*** Data extract

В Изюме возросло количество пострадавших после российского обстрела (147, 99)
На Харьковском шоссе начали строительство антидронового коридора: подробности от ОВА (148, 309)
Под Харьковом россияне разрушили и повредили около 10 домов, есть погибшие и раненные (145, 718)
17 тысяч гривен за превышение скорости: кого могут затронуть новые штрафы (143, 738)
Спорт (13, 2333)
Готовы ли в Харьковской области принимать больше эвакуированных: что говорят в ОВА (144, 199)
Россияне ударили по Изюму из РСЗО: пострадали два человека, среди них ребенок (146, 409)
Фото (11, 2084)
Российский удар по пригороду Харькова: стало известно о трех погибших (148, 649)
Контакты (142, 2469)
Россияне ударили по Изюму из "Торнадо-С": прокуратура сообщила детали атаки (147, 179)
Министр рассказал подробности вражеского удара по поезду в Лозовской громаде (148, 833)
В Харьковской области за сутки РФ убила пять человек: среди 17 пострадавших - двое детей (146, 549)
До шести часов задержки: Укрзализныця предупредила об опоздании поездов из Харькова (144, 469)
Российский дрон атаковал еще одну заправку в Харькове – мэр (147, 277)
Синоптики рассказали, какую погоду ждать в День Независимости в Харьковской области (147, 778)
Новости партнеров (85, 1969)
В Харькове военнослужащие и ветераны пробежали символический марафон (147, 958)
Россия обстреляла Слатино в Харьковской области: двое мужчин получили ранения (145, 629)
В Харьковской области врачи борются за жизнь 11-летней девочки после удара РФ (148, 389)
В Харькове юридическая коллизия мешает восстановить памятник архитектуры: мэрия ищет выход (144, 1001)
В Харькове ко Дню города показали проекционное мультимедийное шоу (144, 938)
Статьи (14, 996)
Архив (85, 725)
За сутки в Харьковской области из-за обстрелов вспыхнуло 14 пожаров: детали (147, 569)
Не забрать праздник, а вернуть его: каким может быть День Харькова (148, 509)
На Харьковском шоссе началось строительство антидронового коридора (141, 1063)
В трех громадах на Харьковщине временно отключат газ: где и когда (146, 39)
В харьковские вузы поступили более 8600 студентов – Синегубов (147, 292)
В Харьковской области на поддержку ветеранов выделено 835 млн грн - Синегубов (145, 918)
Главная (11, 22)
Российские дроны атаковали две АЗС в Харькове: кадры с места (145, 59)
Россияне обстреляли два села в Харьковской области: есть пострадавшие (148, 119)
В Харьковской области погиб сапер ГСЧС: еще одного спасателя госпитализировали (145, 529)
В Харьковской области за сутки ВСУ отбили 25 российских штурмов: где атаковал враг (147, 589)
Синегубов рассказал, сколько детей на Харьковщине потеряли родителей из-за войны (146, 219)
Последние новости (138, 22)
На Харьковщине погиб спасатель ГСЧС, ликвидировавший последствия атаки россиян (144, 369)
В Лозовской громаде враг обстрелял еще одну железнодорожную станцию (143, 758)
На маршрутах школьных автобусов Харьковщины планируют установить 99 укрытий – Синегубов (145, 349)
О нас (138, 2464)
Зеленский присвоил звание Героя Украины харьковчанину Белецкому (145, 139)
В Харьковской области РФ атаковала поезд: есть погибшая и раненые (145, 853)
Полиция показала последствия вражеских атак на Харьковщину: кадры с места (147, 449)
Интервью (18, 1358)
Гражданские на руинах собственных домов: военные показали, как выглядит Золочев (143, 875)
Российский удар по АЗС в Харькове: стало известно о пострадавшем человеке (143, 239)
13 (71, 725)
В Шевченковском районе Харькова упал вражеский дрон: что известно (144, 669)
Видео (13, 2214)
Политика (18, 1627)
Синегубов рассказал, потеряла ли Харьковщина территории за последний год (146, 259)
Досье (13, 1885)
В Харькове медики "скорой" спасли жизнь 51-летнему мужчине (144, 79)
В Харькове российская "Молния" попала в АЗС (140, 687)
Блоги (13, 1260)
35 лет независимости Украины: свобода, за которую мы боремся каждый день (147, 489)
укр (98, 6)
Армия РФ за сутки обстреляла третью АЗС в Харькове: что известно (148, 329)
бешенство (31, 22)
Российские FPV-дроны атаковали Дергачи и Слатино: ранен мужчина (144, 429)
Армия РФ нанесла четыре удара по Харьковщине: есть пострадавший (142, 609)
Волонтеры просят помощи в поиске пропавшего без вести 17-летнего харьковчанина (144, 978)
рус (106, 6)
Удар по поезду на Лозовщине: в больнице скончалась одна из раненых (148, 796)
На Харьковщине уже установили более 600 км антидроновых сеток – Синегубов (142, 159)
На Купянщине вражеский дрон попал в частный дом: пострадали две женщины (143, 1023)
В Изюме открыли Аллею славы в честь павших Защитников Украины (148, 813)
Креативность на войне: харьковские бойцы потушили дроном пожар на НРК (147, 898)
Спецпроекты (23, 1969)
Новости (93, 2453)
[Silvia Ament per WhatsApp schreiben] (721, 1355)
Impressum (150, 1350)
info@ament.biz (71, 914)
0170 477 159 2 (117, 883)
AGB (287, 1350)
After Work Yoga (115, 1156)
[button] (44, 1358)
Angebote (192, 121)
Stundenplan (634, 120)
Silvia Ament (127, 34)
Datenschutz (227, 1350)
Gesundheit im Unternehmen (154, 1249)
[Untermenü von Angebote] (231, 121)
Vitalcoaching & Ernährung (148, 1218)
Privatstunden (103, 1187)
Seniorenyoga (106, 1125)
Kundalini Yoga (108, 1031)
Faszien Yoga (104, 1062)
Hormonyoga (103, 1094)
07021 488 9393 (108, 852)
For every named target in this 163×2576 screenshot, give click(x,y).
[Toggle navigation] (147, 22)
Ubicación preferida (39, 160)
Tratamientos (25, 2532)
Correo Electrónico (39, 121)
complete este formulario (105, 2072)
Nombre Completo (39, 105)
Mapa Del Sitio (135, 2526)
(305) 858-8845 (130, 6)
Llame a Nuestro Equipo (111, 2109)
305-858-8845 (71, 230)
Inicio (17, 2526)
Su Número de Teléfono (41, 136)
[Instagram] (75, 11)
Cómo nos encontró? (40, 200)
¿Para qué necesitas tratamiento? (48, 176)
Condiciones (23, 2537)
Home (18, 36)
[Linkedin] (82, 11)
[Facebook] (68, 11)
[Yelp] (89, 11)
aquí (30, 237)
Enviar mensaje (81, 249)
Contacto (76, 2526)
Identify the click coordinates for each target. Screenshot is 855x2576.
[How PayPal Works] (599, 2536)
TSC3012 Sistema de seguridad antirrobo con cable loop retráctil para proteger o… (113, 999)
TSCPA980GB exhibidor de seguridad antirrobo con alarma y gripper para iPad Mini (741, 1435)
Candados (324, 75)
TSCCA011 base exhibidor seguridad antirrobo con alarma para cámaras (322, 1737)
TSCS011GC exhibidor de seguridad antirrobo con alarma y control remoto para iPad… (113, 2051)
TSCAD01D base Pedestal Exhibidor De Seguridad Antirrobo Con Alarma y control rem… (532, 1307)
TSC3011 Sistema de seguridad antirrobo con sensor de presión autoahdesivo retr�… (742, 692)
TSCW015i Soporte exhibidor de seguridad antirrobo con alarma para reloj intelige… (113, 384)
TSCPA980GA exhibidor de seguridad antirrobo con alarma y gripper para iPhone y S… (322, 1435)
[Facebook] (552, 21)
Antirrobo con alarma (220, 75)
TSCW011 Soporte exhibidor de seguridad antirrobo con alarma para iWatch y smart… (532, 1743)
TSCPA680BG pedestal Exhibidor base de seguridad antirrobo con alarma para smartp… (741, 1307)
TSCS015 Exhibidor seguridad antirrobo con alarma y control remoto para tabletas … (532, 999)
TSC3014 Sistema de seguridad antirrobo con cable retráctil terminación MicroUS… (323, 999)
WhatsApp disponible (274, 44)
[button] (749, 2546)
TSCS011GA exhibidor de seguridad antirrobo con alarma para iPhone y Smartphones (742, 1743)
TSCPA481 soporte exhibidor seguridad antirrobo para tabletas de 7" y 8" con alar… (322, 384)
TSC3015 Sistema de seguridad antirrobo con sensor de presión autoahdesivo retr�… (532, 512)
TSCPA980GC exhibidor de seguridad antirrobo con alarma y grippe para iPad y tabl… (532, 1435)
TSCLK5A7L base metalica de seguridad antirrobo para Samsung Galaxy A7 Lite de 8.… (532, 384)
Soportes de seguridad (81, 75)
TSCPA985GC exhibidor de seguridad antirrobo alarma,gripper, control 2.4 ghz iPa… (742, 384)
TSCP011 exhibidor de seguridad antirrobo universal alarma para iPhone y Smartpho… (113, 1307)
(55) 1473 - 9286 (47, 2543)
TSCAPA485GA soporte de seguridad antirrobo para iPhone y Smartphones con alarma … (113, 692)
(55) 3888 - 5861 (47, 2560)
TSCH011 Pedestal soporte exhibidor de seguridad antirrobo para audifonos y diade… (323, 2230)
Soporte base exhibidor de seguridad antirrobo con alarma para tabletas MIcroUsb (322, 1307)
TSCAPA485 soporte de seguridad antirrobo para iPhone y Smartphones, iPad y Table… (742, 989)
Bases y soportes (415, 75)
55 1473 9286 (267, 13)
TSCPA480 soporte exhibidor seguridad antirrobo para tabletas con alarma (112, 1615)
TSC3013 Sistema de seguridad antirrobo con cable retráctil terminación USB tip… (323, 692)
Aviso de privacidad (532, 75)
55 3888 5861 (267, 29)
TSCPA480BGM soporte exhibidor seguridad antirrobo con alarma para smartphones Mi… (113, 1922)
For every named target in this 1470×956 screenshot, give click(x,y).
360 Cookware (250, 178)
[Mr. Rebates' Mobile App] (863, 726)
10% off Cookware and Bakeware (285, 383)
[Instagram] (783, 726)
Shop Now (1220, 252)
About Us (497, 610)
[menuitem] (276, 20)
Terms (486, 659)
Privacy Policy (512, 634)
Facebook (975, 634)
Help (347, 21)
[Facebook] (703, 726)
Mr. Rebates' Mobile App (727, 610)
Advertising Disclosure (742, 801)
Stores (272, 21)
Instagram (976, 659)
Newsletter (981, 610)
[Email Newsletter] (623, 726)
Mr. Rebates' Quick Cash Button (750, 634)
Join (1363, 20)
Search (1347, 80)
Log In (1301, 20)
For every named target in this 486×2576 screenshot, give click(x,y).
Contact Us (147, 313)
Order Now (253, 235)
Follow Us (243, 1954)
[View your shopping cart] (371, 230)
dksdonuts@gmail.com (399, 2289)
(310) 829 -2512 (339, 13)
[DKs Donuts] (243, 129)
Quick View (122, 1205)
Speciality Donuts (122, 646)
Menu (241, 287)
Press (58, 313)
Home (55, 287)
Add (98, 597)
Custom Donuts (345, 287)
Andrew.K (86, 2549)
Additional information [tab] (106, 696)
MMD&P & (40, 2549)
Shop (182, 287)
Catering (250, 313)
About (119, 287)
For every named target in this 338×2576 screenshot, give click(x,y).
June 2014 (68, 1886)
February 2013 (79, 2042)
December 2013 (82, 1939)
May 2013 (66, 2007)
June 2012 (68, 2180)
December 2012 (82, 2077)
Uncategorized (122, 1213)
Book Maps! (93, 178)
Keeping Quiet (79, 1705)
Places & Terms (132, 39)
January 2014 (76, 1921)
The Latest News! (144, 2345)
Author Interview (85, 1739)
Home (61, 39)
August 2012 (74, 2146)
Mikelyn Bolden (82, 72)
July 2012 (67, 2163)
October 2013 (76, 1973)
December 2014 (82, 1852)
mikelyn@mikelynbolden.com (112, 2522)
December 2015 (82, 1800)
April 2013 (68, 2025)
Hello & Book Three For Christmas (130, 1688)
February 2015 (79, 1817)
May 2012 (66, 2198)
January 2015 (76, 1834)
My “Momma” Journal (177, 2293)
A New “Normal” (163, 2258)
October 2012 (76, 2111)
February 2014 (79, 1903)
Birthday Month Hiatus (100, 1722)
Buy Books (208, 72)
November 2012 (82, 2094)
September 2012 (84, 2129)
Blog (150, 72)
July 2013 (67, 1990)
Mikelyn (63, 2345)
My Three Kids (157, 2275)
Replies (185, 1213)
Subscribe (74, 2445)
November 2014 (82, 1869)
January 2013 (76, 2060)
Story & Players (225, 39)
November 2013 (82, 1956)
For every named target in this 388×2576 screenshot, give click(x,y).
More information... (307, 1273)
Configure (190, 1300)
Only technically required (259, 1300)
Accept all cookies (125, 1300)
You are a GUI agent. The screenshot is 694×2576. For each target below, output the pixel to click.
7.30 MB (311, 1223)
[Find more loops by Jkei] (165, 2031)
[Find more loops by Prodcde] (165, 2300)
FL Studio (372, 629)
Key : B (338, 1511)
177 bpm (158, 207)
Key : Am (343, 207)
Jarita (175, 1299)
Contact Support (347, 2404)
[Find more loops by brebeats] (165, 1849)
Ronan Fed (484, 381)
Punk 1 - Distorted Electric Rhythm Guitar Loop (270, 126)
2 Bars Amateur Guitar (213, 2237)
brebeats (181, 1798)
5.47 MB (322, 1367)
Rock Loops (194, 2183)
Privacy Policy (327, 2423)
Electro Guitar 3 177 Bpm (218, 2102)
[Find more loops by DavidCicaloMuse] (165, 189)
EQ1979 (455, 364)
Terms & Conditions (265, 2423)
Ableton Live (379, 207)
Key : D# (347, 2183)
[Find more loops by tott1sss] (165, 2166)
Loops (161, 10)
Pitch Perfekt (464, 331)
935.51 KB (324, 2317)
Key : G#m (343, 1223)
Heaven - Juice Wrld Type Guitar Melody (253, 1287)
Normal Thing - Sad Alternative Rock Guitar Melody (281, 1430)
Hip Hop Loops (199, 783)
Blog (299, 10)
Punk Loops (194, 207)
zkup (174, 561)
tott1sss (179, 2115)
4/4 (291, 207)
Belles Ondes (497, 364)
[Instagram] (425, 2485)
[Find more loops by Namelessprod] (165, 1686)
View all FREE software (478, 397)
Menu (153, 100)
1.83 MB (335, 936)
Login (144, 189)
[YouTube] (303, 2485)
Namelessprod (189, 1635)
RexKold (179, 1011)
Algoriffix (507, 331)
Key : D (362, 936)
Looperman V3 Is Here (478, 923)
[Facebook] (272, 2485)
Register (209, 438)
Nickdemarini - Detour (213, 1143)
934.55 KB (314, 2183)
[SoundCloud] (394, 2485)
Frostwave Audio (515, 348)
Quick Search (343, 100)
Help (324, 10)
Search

******

What you have to do:
Please reproduce, exactly as they appear above, the lines from the line containing "Author Interview (85, 1739)" up to and including the line containing "My Three Kids (157, 2275)".

Exercise response:
Author Interview (85, 1739)
Home (61, 39)
August 2012 (74, 2146)
Mikelyn Bolden (82, 72)
July 2012 (67, 2163)
October 2013 (76, 1973)
December 2014 (82, 1852)
mikelyn@mikelynbolden.com (112, 2522)
December 2015 (82, 1800)
April 2013 (68, 2025)
Hello & Book Three For Christmas (130, 1688)
February 2015 (79, 1817)
May 2012 (66, 2198)
January 2015 (76, 1834)
My “Momma” Journal (177, 2293)
A New “Normal” (163, 2258)
October 2012 (76, 2111)
February 2014 (79, 1903)
Birthday Month Hiatus (100, 1722)
Buy Books (208, 72)
November 2012 (82, 2094)
September 2012 (84, 2129)
Blog (150, 72)
July 2013 (67, 1990)
Mikelyn (63, 2345)
My Three Kids (157, 2275)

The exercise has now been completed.